(BRIEF):
Reproduce all entries precisely, down to the last character.

(RECORDS TO PROCESS):

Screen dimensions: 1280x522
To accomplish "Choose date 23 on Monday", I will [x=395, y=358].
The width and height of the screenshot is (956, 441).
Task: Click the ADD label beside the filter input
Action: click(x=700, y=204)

(ANSWER TO THIS PROBLEM):
Screen dimensions: 1280x522
To accomplish "Choose date 23 on Monday", I will [x=395, y=358].
The width and height of the screenshot is (956, 441).
Task: Click the ADD label beside the filter input
Action: click(x=700, y=204)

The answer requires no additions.